## What to work on
When you reach the line in the listing below that contains "Expand details for Ash Martha", begin returning lines exactly as written, and stop after the line that contains "Screen dimensions: 470x435". Return no other lines.
<<<<
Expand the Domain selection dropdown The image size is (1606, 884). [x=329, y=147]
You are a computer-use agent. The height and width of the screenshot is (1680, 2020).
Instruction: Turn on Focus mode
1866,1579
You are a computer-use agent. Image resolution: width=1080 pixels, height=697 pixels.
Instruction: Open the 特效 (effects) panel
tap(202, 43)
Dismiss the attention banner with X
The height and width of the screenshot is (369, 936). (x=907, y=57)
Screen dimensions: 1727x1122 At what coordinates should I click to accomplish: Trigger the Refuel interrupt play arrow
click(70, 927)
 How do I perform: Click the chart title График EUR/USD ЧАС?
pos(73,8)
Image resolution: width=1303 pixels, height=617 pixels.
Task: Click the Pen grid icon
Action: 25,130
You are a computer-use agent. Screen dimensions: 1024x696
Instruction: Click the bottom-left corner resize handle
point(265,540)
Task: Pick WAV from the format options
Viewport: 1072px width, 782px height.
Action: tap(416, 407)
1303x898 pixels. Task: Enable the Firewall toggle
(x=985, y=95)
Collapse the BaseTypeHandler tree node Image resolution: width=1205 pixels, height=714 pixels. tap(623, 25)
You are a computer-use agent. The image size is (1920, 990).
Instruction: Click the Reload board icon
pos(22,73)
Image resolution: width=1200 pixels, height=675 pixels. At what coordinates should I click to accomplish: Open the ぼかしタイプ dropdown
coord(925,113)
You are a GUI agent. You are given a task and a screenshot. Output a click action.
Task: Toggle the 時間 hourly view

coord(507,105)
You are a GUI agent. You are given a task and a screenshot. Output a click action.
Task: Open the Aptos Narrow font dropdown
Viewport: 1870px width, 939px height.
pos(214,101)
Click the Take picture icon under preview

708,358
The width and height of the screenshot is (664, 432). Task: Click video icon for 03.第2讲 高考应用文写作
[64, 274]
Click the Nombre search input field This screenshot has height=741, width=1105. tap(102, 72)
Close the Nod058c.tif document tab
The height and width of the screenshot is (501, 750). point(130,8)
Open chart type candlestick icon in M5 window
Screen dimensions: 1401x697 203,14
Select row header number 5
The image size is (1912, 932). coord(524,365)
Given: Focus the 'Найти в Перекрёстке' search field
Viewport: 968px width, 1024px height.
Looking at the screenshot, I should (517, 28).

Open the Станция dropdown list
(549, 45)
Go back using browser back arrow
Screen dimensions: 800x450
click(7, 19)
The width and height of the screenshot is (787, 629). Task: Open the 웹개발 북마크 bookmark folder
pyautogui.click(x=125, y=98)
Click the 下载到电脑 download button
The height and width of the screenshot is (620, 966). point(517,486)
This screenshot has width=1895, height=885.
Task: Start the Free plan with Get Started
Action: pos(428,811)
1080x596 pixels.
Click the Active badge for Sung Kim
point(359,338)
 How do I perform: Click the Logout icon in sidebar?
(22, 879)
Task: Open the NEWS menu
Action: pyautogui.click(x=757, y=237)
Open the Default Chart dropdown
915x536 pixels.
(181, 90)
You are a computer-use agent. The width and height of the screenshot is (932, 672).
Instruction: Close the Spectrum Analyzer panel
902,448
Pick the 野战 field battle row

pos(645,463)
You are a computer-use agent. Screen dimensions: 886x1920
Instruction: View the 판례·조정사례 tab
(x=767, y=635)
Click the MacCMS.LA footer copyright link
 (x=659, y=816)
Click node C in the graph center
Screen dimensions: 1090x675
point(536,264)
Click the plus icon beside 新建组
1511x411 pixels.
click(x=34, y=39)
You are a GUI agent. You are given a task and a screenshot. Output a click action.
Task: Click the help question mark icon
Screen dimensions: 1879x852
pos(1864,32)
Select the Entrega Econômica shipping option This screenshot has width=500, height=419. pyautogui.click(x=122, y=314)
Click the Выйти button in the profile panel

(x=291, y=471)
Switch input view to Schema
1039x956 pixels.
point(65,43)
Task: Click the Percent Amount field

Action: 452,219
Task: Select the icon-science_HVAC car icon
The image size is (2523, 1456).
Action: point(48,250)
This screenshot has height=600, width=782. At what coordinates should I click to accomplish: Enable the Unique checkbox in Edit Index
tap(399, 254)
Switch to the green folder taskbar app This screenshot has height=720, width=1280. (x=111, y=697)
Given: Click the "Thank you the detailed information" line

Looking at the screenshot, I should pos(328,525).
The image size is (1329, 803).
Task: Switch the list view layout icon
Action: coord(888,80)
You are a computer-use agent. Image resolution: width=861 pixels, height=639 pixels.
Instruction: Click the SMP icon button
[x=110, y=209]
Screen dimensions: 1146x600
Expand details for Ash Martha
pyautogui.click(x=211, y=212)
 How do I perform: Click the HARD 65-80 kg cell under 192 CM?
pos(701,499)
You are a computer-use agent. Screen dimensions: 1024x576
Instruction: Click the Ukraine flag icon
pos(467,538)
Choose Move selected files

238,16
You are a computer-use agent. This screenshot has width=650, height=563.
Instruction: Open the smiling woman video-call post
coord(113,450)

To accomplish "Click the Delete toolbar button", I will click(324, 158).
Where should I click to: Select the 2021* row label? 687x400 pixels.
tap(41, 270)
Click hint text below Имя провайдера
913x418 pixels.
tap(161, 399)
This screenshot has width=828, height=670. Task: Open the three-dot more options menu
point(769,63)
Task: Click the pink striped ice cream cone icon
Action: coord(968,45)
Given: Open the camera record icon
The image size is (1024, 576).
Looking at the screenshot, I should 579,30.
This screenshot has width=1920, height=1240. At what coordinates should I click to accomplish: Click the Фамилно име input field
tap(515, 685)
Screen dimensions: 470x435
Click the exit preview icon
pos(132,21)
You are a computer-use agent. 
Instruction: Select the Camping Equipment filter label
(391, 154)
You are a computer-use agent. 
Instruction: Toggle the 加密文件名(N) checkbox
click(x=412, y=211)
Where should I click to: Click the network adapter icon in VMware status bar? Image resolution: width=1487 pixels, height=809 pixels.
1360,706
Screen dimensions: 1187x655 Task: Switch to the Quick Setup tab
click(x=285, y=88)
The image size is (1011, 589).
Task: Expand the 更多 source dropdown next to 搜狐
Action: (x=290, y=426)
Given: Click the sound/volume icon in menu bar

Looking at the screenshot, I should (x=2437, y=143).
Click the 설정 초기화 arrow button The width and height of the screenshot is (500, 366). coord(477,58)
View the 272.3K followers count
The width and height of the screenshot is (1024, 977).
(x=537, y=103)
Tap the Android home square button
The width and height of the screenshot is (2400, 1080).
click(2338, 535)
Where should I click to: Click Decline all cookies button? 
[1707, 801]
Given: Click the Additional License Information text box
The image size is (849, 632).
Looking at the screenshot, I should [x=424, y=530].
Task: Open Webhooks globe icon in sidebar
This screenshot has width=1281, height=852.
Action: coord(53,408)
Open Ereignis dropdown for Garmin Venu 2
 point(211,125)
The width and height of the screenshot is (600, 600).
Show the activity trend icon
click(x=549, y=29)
>>>>
## Expected output
Expand details for Ash Martha
pyautogui.click(x=211, y=212)
 How do I perform: Click the HARD 65-80 kg cell under 192 CM?
pos(701,499)
You are a computer-use agent. Screen dimensions: 1024x576
Instruction: Click the Ukraine flag icon
pos(467,538)
Choose Move selected files

238,16
You are a computer-use agent. This screenshot has width=650, height=563.
Instruction: Open the smiling woman video-call post
coord(113,450)

To accomplish "Click the Delete toolbar button", I will click(324, 158).
Where should I click to: Select the 2021* row label? 687x400 pixels.
tap(41, 270)
Click hint text below Имя провайдера
913x418 pixels.
tap(161, 399)
This screenshot has width=828, height=670. Task: Open the three-dot more options menu
point(769,63)
Task: Click the pink striped ice cream cone icon
Action: coord(968,45)
Given: Open the camera record icon
The image size is (1024, 576).
Looking at the screenshot, I should 579,30.
This screenshot has width=1920, height=1240. At what coordinates should I click to accomplish: Click the Фамилно име input field
tap(515, 685)
Screen dimensions: 470x435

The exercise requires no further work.